5. Data Ethics Comes To The Forefront

2018 was a banner year for data ethics with the start of the General Data Protection Regulation, or GDPR. The law gives customers power over their personal data and allows all EU citizens to choose what information of theirs companies have and remove their data from company databases for any reason. As you probably know already, companies not in compliance with GDPR risk being fined millions of dollars.

GDPR changed how companies around the world handle their customer data and transitioned data from a business asset to a customer’s property. After the rollout of GDPR in Europe, other countries are expected to follow suit in some degree.

Facebook was front and center in the data ethics debate this year with accusations that it was selling customer data. Although executives claimed that wasn’t the case, court filings found that the company at one point considered selling access to user data.
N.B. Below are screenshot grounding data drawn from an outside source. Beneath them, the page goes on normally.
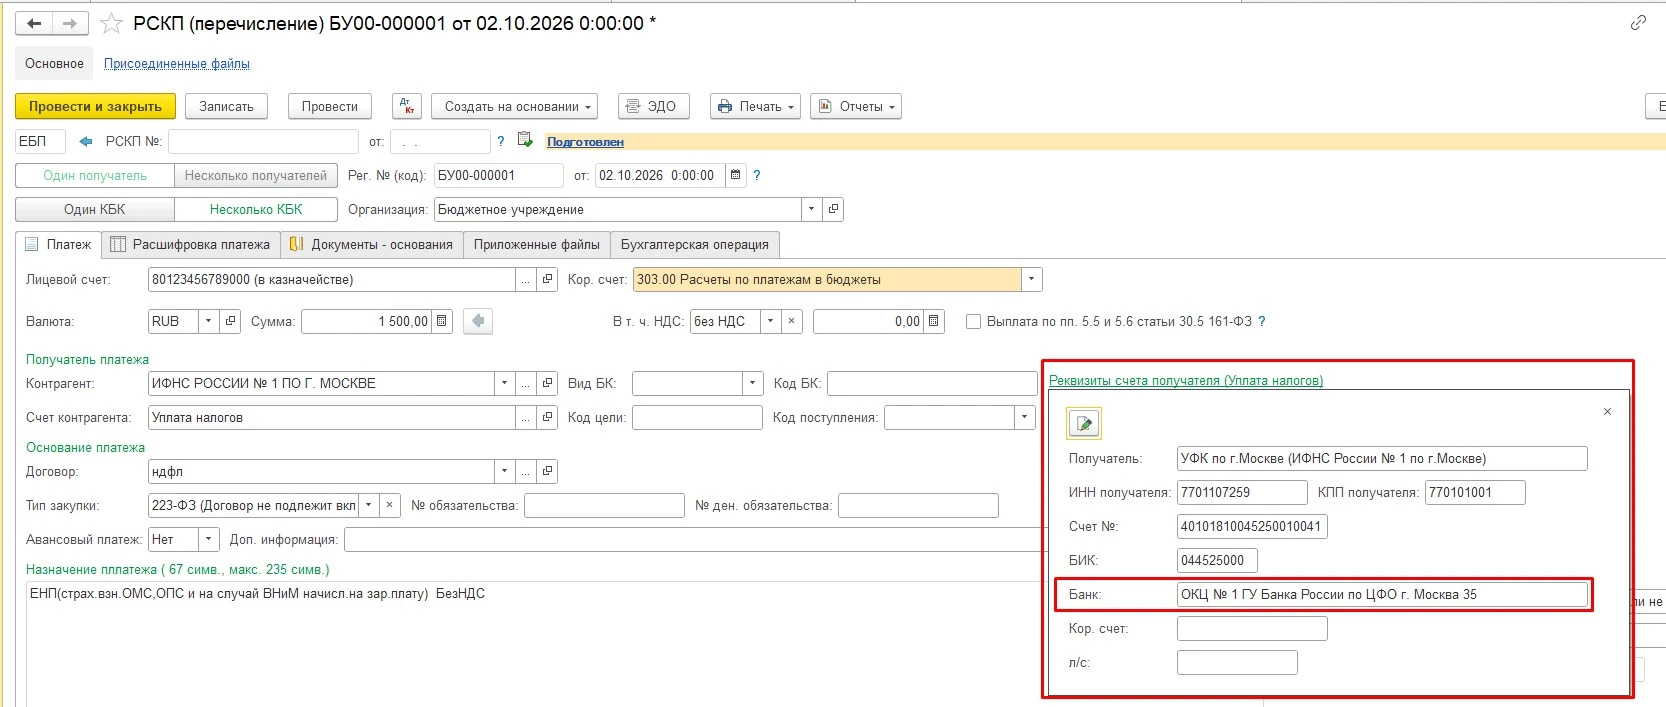Expand Создать на основании dropdown
The height and width of the screenshot is (707, 1666).
[515, 106]
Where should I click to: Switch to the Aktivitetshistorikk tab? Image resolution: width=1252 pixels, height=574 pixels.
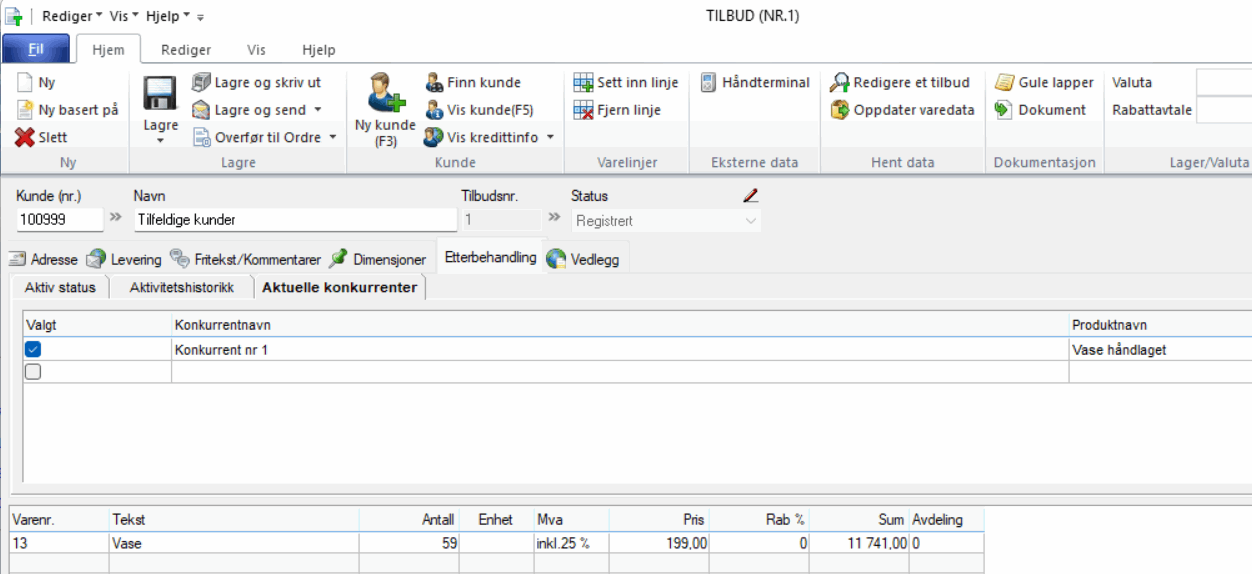click(181, 288)
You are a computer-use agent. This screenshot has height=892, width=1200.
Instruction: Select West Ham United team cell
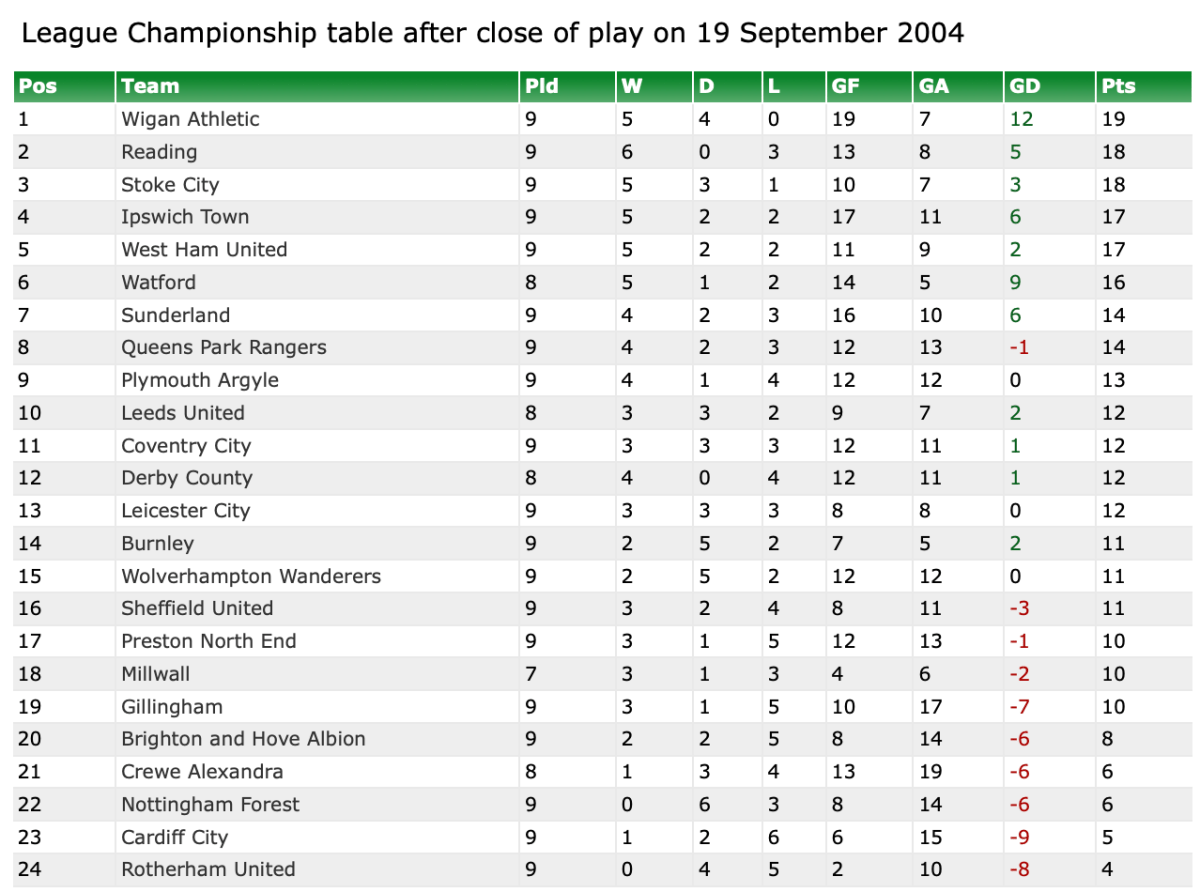204,250
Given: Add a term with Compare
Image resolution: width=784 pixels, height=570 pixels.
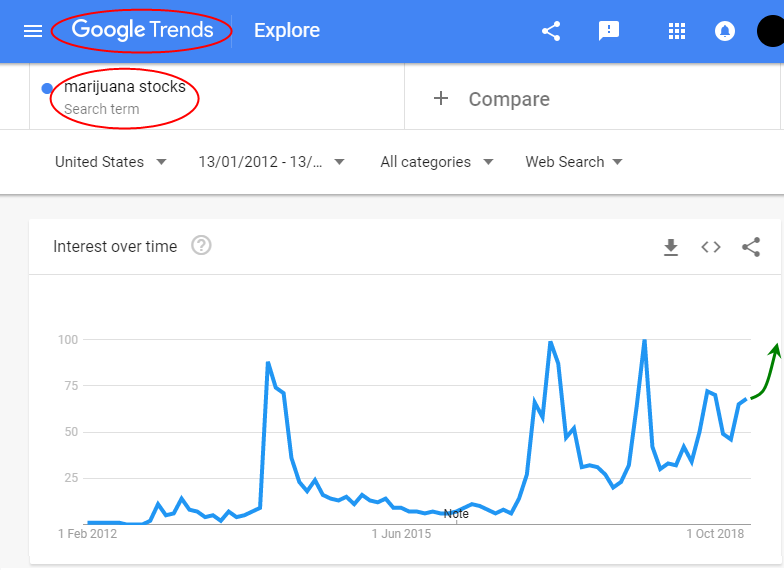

For years, it appears Facebook gathered user data to share with outside companies and make a profit. Now that the revelations are coming (and continue to come), users are clamoring for improved privacy and moving to other social networks. The Facebook incident shows how a data ethics scandal can hurt a company’s image in the public eye and lose the trust of customers.

As data breaches become more common, including the recent breach of 500 million Marriott guest reservations and personal information, companies need to focus on cybersecurity. Data is becoming more important than ever, and customers are demanding to be in control of their own data to ensure it stays safe.

A few months ago I spent one hour on a video call with Norm Judah, Microsoft’s CTO, who was helping me with some research for a book. He was the one to identify ethics and data privacy as a huge issue for me to look at. He told me in an emailed interview, “As we have seen recently, perceived ethical failures can deprecate brands in an instant,” noting that in the future companies will need to have a better understanding of AI and the impacts of data security. “We used to say that every company would become a software company, but that has quickly morphed into not only is every company a software company, but every one is also an AI company. A consequence of this is that every company will have to develop an AI Manifesto, which is an expression of their beliefs and behaviors in the ethical use of data and AI technologies. In 2019, we will see a few companies start to differentiate by publishing their AI manifestos to their employees, customers, partners and shareholders.”

At this point it’s hard to imagine how any of this will affect our lives, but key technology visionaries have been talking about it for years. Perhaps now it will finally come into the mainstream, first in Europe and abroad, and soon in the U.S.

In conclusion, we’re entering a time of great transition in customer experience. Customers have the power and want great customer experiences from brands they can trust. These trends will undoubtedly shape the world of customer experience in 2019.